A Conversation with Freelance Choreographer Gabrielle Lamb
June 1, 2015


“During the first week of a commission,” says Lamb, “I have to make a lot of really quick decisions. I function on very little sleep but a lot of adrenaline.”

After Gabrielle Lamb won a national choreography competition in 2009, she figured commissions would begin to trickle in on their own. Although her piece—the languid, gestural never did run smooth—would eventually tour with Hubbard Street’s second company, she was wrong about choreography gigs arriving on her doorstep. “I had to keep hustling, like I do now, sending out my work and e-mails and applying for this and that,” she says. But her resolve is beginning to pay off: She spent the last year as a New York City Center Choreography Fellow, making work with a group of seven dancers and for established companies like Ballet Austin and Ballet Memphis. From June 10 to 12, dancers from the contemporary ballet company Q Dance will premiere Lamb’s newest piece in Winnipeg.

On becoming a choreographer “I think it was something that I tried to cover up for a long time. I think I always knew that’s what I wanted to do, but it took me a long time to admit it to myself. And it took even longer to admit it to other people and not feel sheepish when referring to myself as a choreographer. It happened so gradually. At what point do you get to call yourself a choreographer?”

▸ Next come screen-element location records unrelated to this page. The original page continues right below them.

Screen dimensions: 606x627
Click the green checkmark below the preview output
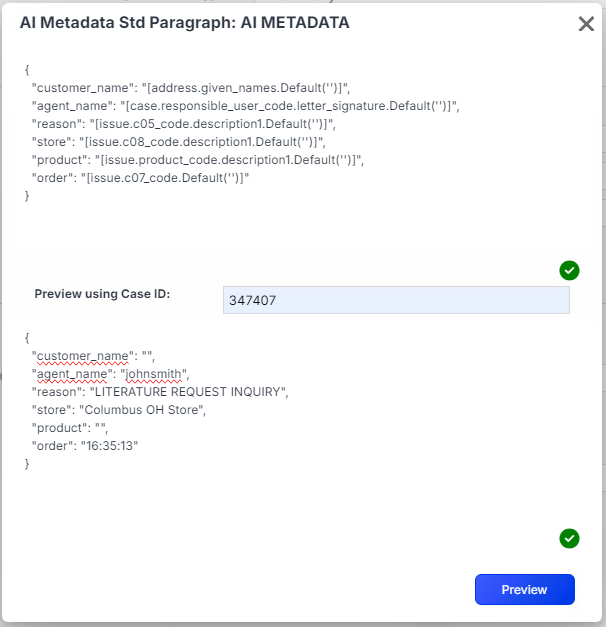point(569,539)
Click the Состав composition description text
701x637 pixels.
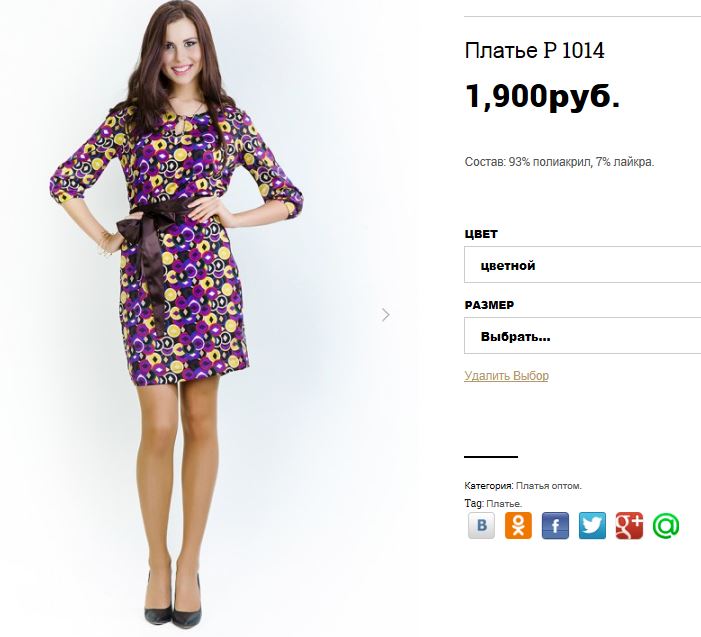(x=559, y=162)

How she chooses dancers at an audition “I’ll teach a phrase of my movement and see who responds really well to that and whose body understands the coordination. I’ll also give some very structured improv tasks, and that’s when I see people looking really great who didn’t stand out during my movement. Sometimes I’ll give a composition task: ‘Generate something that’s repeatable.’ And then I’ll get to see their imagination.”

Choreographic philosophy in five words “Paths of energy through bodies.”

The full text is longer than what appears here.